*** Opening Available data ***

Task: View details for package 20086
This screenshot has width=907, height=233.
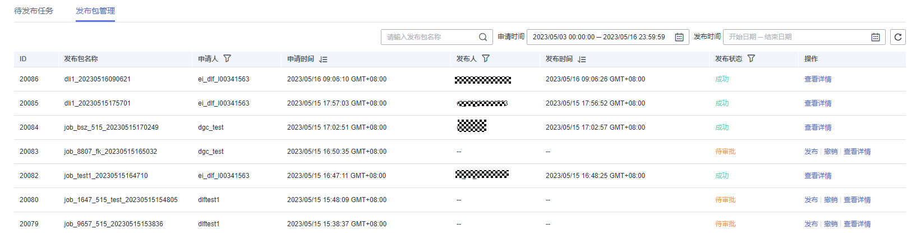Action: 818,79
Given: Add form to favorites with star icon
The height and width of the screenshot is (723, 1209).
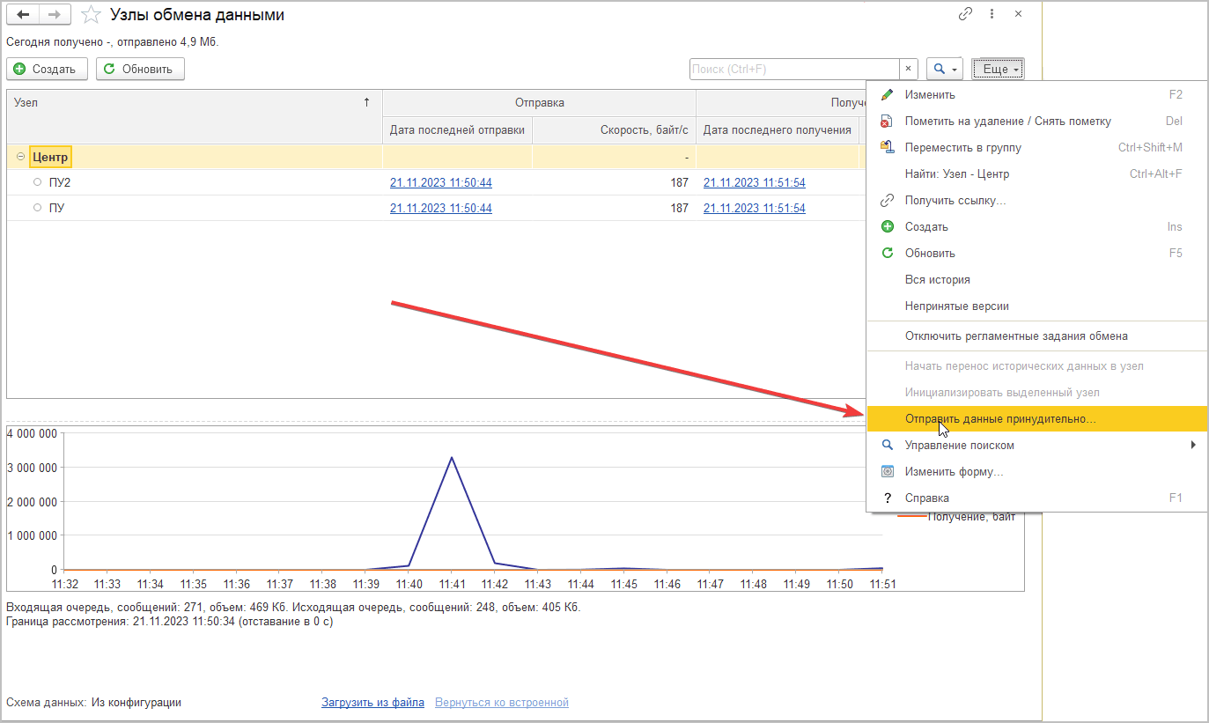Looking at the screenshot, I should [90, 15].
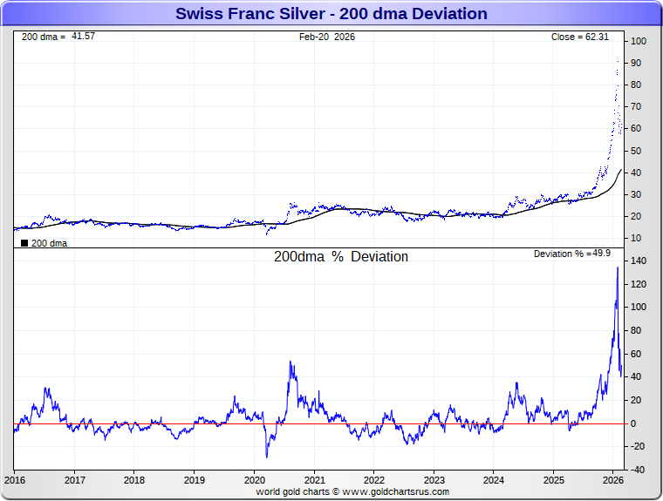663x501 pixels.
Task: Click the black 200 dma legend swatch
Action: (x=24, y=243)
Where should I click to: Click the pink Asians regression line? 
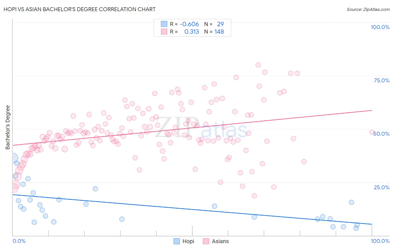(x=192, y=128)
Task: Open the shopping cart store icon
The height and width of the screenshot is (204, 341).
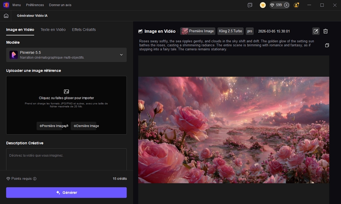Action: coord(263,5)
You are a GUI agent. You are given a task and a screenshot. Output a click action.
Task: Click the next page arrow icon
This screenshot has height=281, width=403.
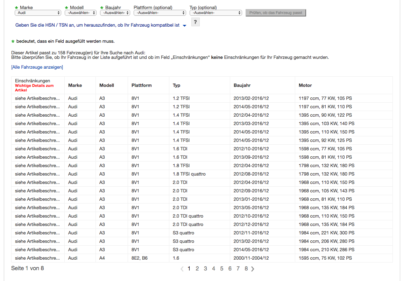(x=253, y=269)
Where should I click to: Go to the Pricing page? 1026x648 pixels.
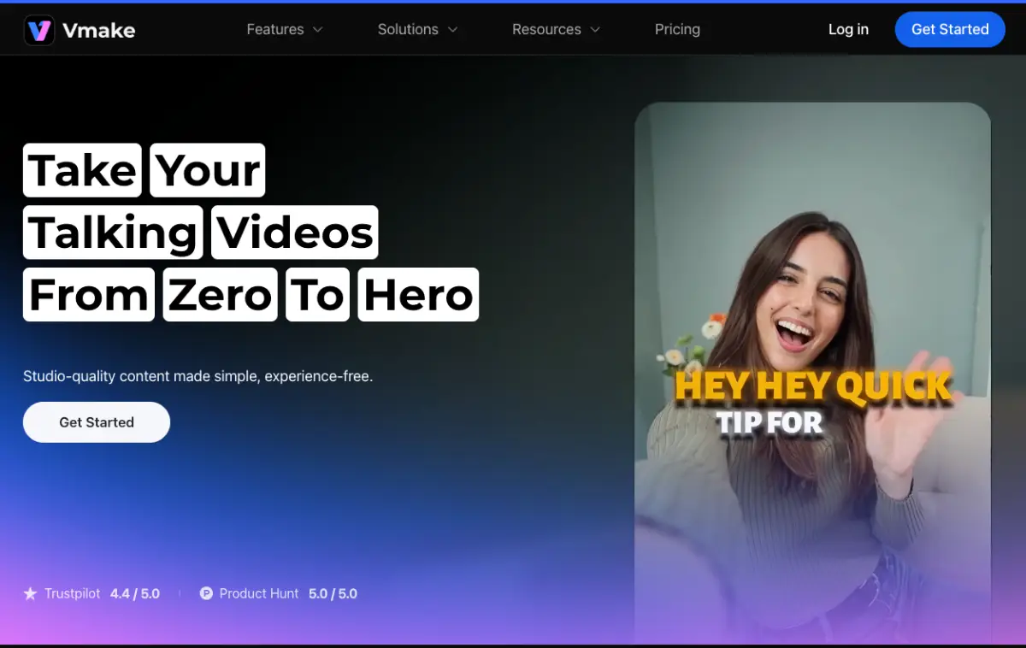[677, 29]
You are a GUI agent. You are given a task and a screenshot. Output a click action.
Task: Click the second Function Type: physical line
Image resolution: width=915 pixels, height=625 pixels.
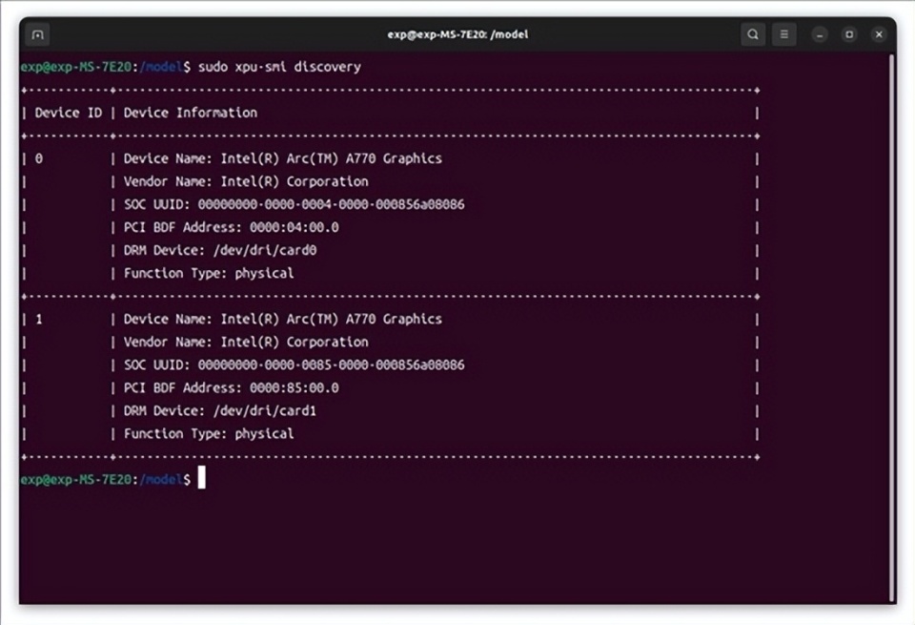pyautogui.click(x=209, y=434)
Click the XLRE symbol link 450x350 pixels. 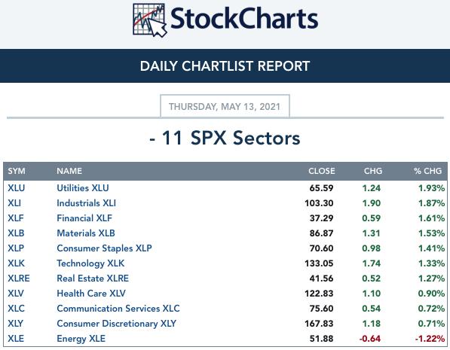(19, 278)
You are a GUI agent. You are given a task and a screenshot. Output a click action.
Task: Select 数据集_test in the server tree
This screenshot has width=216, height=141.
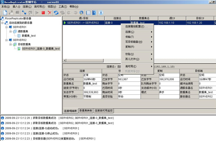click(x=29, y=36)
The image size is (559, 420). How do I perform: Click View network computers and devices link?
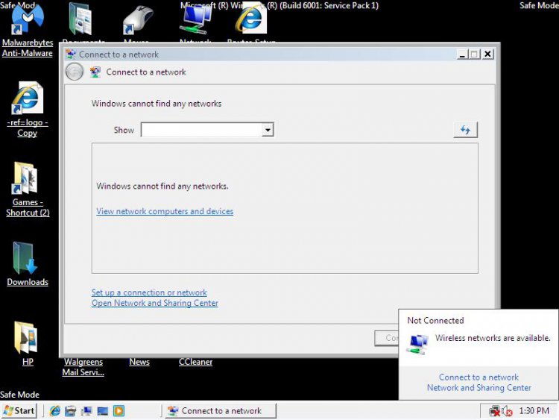(x=165, y=211)
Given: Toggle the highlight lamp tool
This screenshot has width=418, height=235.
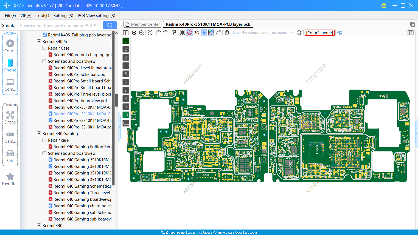Looking at the screenshot, I should point(189,33).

*** Closing Available data ***

*What the exercise asks*
Only the lines from where the data begins to the line with "Given: Add form to favorites with star icon", both of them included, should be reproduced word for word; no pictures.

*Result of the exercise*
Task: View details for package 20086
This screenshot has width=907, height=233.
Action: 818,79
Given: Add form to favorites with star icon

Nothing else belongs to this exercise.